::: MATERIAL TO PROCESS :::

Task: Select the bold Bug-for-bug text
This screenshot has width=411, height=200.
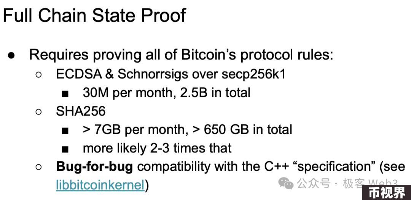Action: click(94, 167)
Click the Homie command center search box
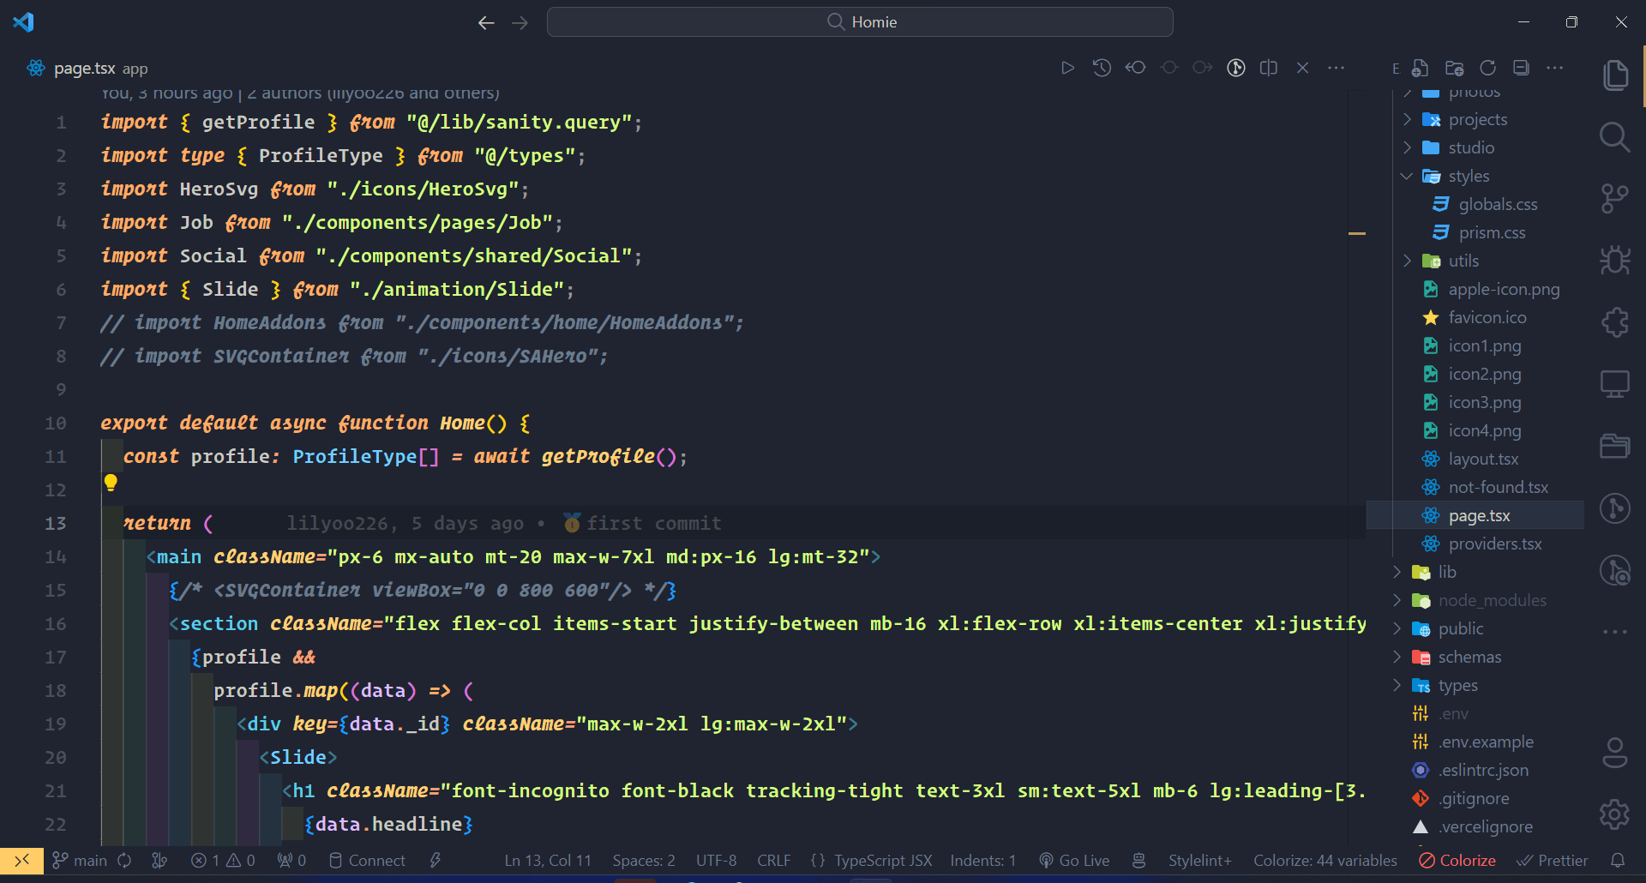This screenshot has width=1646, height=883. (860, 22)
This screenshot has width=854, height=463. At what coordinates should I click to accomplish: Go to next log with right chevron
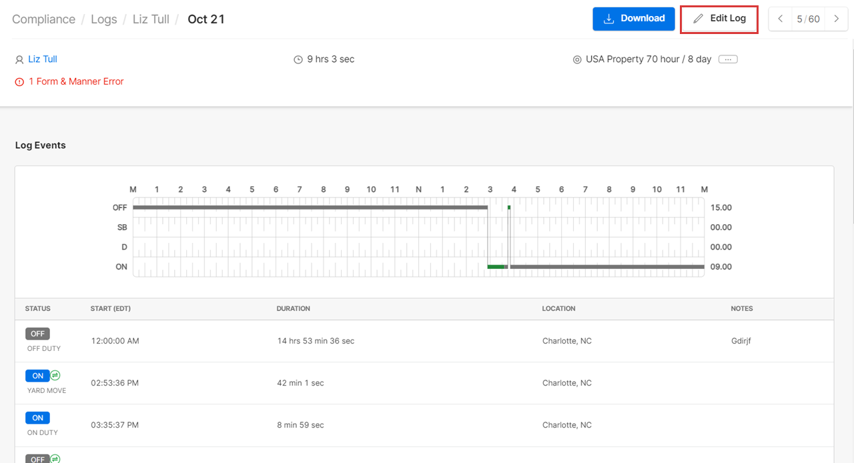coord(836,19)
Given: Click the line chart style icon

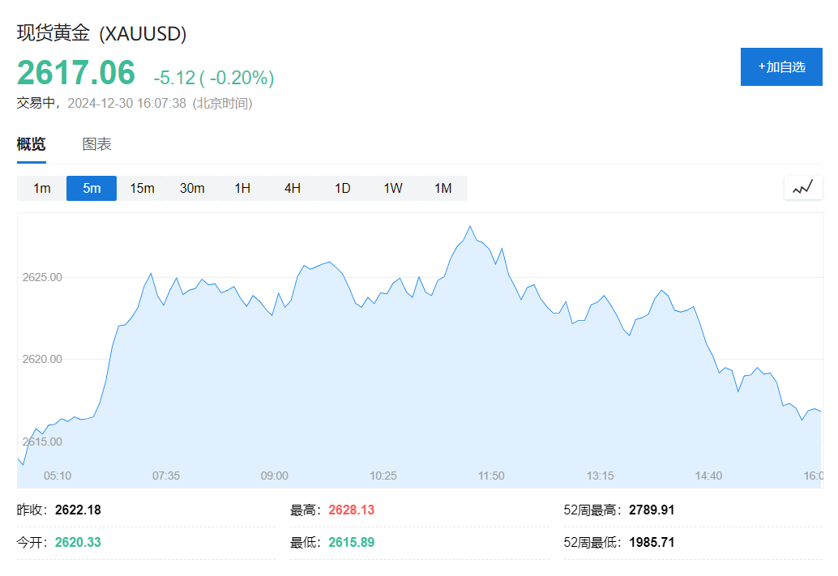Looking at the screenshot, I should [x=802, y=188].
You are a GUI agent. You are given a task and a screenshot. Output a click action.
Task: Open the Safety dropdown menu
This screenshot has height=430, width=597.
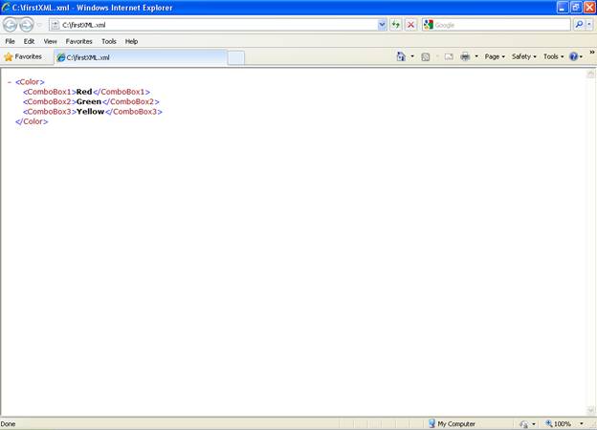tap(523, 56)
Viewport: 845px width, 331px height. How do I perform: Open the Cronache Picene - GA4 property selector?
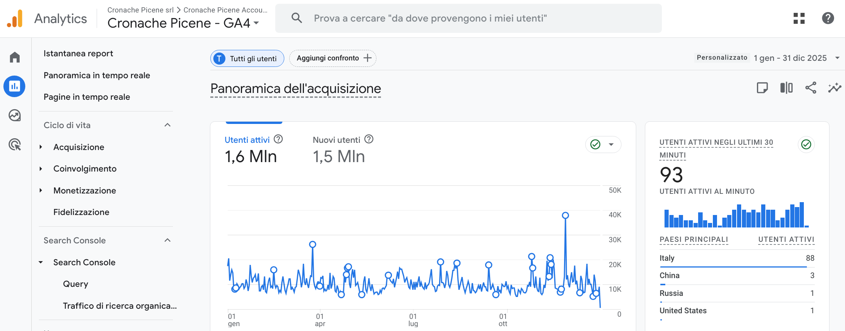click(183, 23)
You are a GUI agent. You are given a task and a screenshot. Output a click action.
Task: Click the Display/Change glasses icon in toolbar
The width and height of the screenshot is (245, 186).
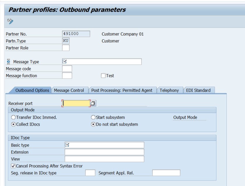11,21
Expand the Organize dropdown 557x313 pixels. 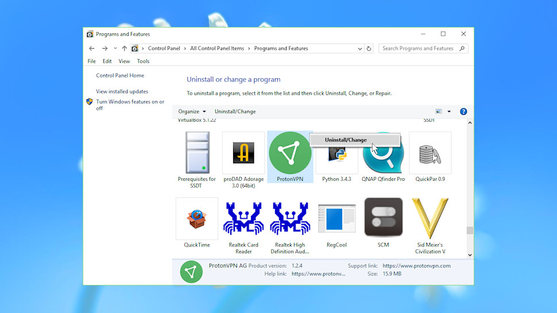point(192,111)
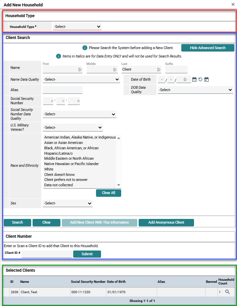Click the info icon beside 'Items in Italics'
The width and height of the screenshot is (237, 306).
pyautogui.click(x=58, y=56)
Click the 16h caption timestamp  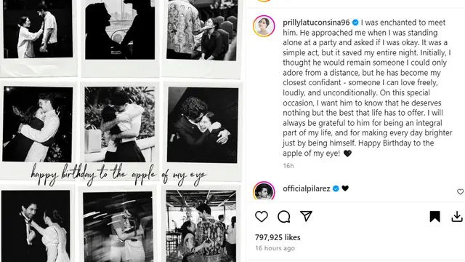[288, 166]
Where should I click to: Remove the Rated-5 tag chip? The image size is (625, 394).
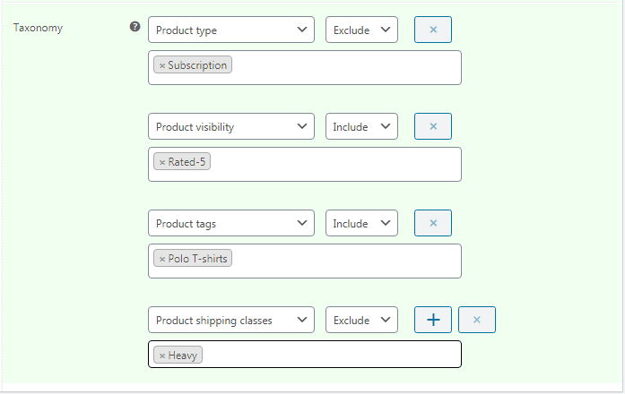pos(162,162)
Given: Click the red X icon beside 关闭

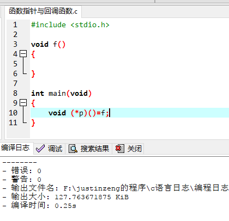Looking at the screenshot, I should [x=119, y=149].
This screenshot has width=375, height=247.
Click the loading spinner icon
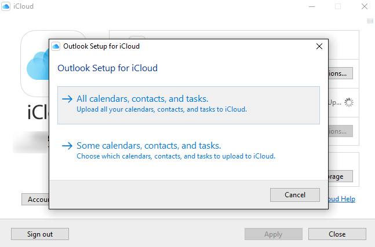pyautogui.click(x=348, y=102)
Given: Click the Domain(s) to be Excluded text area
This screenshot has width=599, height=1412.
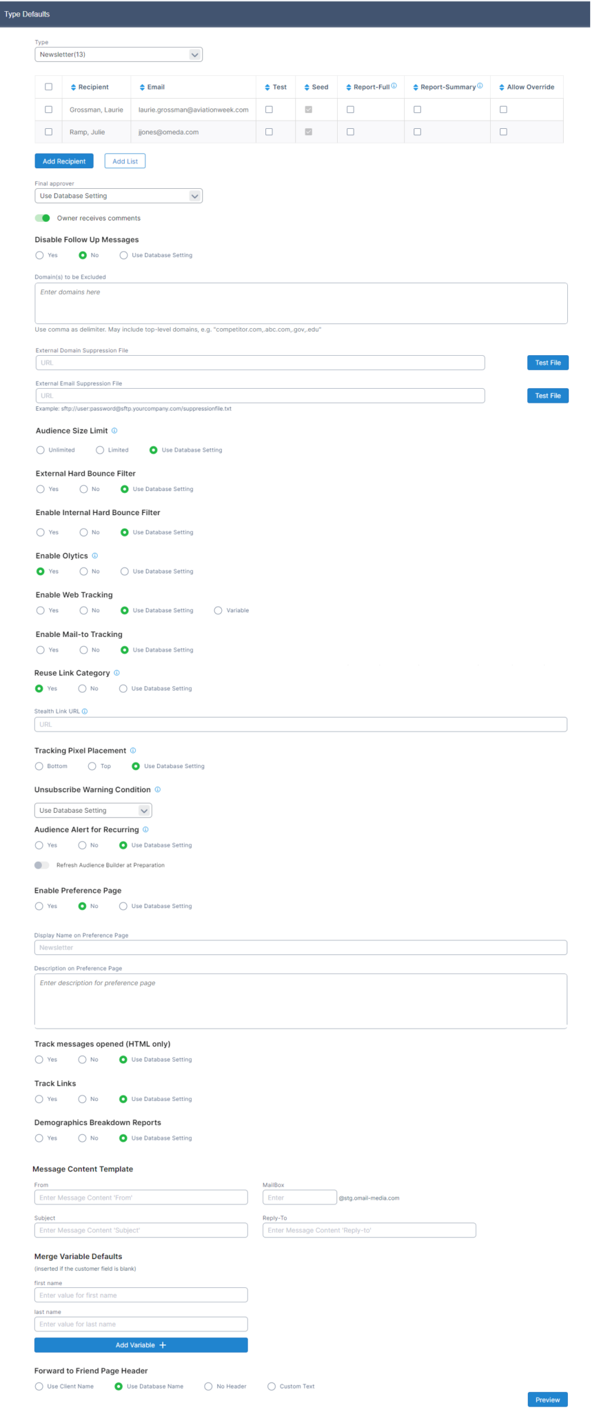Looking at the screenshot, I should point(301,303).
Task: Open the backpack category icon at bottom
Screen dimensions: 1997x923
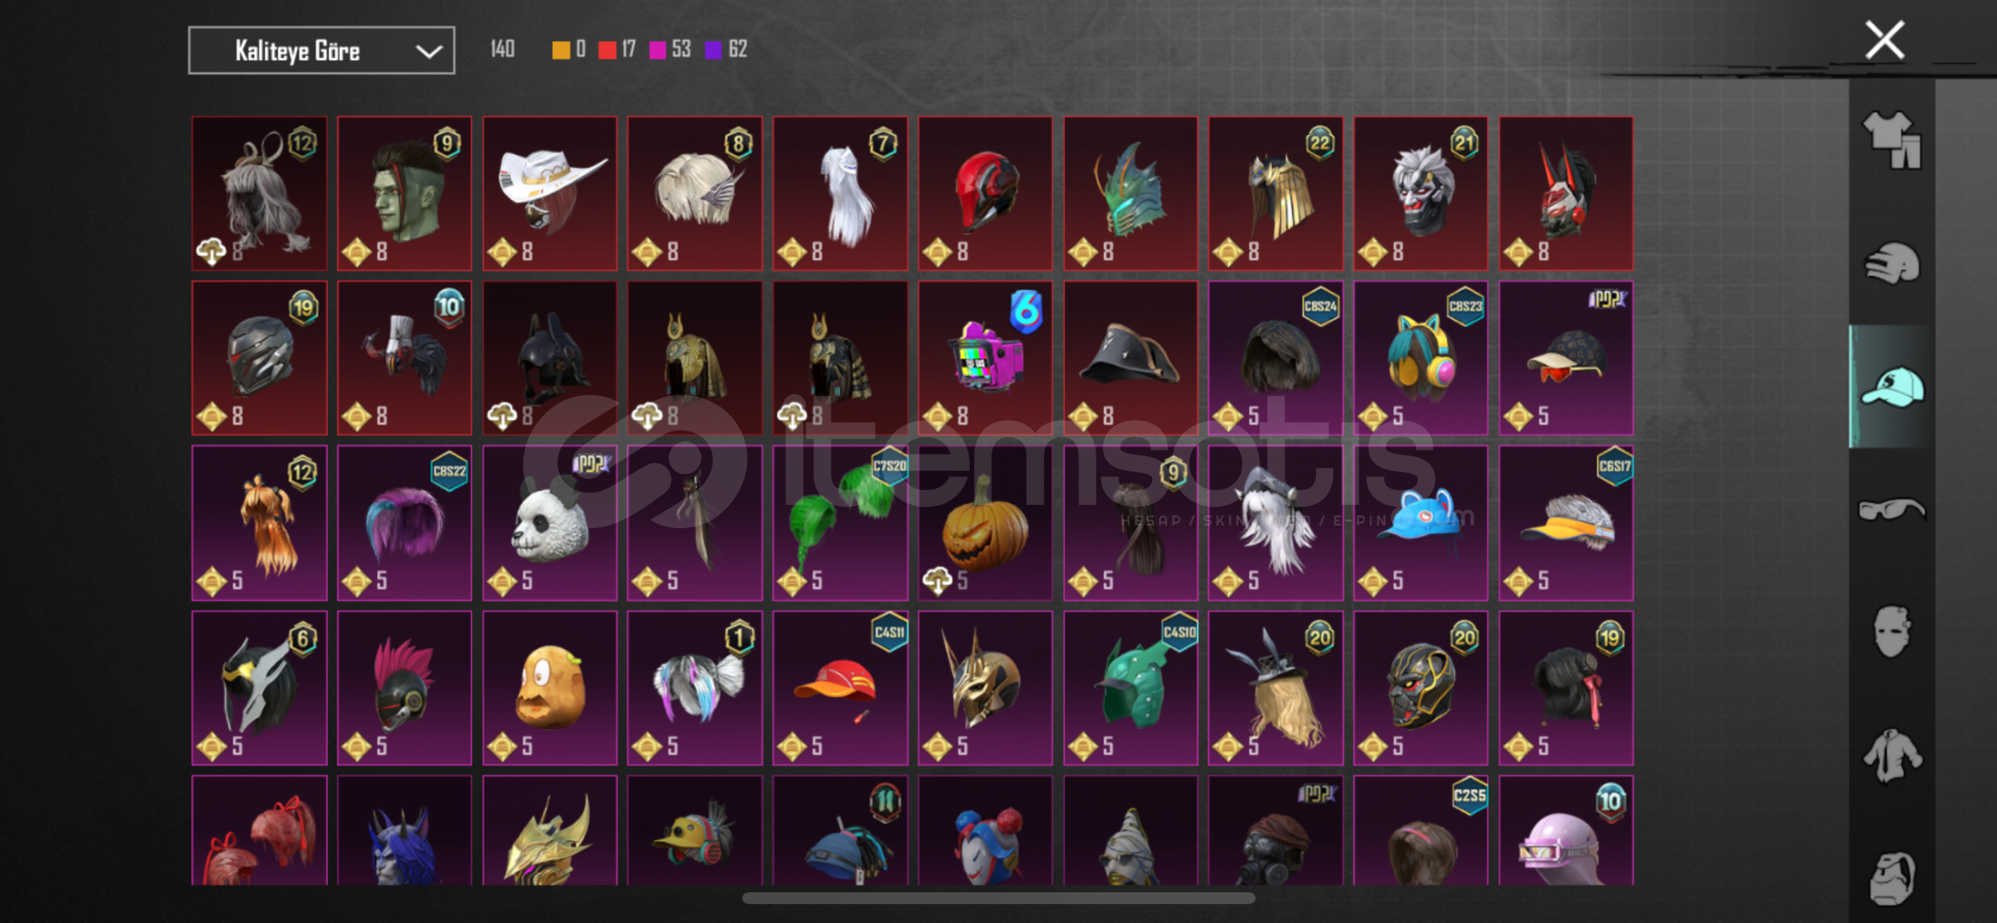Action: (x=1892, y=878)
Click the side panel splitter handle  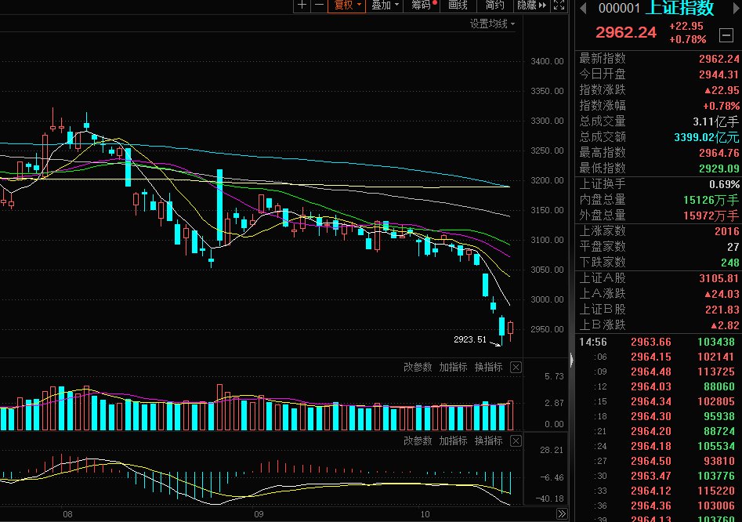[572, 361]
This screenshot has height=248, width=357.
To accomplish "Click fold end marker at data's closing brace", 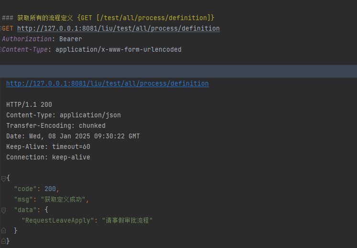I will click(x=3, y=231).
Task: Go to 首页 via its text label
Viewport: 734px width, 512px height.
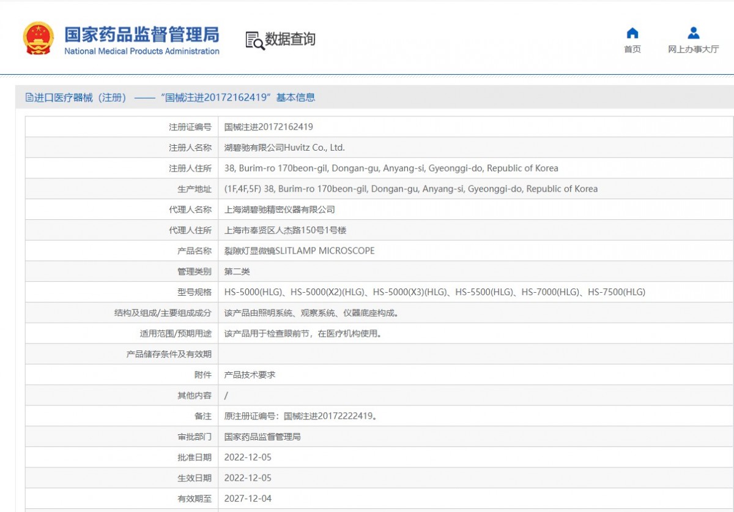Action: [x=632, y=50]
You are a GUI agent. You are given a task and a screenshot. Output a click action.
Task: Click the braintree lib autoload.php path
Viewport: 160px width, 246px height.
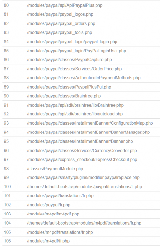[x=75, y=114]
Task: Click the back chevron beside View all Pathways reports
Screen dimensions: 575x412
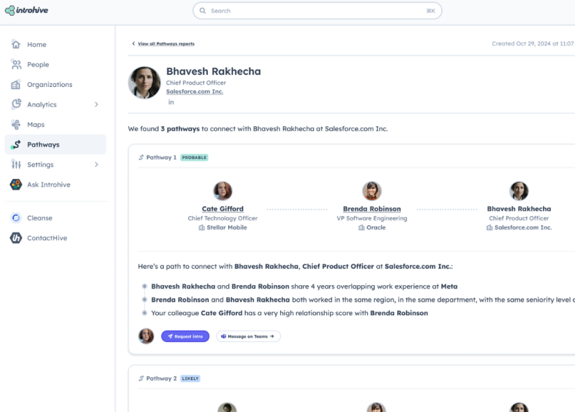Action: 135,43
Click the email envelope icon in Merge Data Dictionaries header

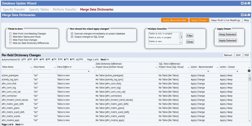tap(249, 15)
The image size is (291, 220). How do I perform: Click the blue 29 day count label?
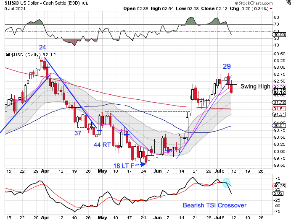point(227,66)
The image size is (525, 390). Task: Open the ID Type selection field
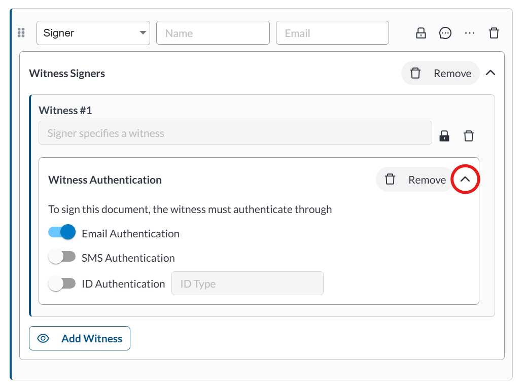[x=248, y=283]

:::

### TASK BRIEF:
From the line containing "Task: Go to 首页 via its text label" down to the last line of the entries above, set down every line exactly. Omit all pictures.

### ANSWER TO THE EXERCISE:
Task: Go to 首页 via its text label
Viewport: 734px width, 512px height.
Action: [x=632, y=50]
You are a GUI agent. You are given a task and a screenshot. Output a click action.
Task: Click the braintree lib autoload.php path
Viewport: 160px width, 246px height.
[x=75, y=114]
Task: Click the back chevron beside View all Pathways reports
Screen dimensions: 575x412
Action: 135,43
Click the email envelope icon in Merge Data Dictionaries header

tap(249, 15)
The image size is (291, 220). How do I perform: Click the blue 29 day count label?
point(227,66)
The image size is (525, 390). Task: Open the ID Type selection field
[x=248, y=283]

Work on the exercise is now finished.